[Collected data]
# # # # # # #
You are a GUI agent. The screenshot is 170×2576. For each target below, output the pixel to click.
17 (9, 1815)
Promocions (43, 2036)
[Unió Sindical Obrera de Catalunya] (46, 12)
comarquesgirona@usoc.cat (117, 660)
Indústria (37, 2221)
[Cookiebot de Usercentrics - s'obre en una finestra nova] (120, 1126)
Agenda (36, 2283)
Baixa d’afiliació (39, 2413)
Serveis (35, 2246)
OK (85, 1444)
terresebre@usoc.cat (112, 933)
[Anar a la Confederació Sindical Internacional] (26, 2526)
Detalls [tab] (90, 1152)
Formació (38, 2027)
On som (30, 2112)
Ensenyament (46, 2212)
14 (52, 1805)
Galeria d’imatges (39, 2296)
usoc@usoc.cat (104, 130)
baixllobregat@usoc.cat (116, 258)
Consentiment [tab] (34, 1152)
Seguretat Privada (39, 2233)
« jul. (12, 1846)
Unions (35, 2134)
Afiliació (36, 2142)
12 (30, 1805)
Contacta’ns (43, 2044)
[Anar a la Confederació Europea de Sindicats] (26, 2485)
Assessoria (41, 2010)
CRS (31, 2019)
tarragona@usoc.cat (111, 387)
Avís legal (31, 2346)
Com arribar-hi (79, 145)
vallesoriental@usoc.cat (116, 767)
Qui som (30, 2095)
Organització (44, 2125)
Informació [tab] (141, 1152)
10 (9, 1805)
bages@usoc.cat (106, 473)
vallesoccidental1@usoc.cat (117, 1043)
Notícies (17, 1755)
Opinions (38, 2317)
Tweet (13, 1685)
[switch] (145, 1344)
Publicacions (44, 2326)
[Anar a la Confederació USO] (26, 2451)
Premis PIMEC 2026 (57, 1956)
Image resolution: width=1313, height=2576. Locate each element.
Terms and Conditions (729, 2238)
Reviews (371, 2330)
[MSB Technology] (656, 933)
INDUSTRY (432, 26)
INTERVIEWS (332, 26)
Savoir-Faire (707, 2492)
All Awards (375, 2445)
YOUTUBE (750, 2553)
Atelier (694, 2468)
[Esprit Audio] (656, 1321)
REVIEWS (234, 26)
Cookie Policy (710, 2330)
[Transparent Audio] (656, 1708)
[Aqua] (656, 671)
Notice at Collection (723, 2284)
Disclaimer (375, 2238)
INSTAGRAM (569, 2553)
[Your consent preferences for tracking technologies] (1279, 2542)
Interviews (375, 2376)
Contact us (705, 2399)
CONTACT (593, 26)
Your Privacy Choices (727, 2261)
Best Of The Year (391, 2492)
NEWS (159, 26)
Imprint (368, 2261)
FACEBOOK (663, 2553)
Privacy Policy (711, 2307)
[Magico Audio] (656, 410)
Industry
# # # # # # #
What you have to do — Copy the lines above exactly, beginning at the line that has "CRS (31, 2019)" and stopping after the line that has "YOUTUBE (750, 2553)", and omit the rest.

Completed task —
CRS (31, 2019)
tarragona@usoc.cat (111, 387)
Avís legal (31, 2346)
Com arribar-hi (79, 145)
vallesoriental@usoc.cat (116, 767)
Qui som (30, 2095)
Organització (44, 2125)
Informació [tab] (141, 1152)
10 (9, 1805)
bages@usoc.cat (106, 473)
vallesoccidental1@usoc.cat (117, 1043)
Notícies (17, 1755)
Opinions (38, 2317)
Tweet (13, 1685)
[switch] (145, 1344)
Publicacions (44, 2326)
[Anar a la Confederació USO] (26, 2451)
Premis PIMEC 2026 (57, 1956)
Image resolution: width=1313, height=2576. Locate each element.
Terms and Conditions (729, 2238)
Reviews (371, 2330)
[MSB Technology] (656, 933)
INDUSTRY (432, 26)
INTERVIEWS (332, 26)
Savoir-Faire (707, 2492)
All Awards (375, 2445)
YOUTUBE (750, 2553)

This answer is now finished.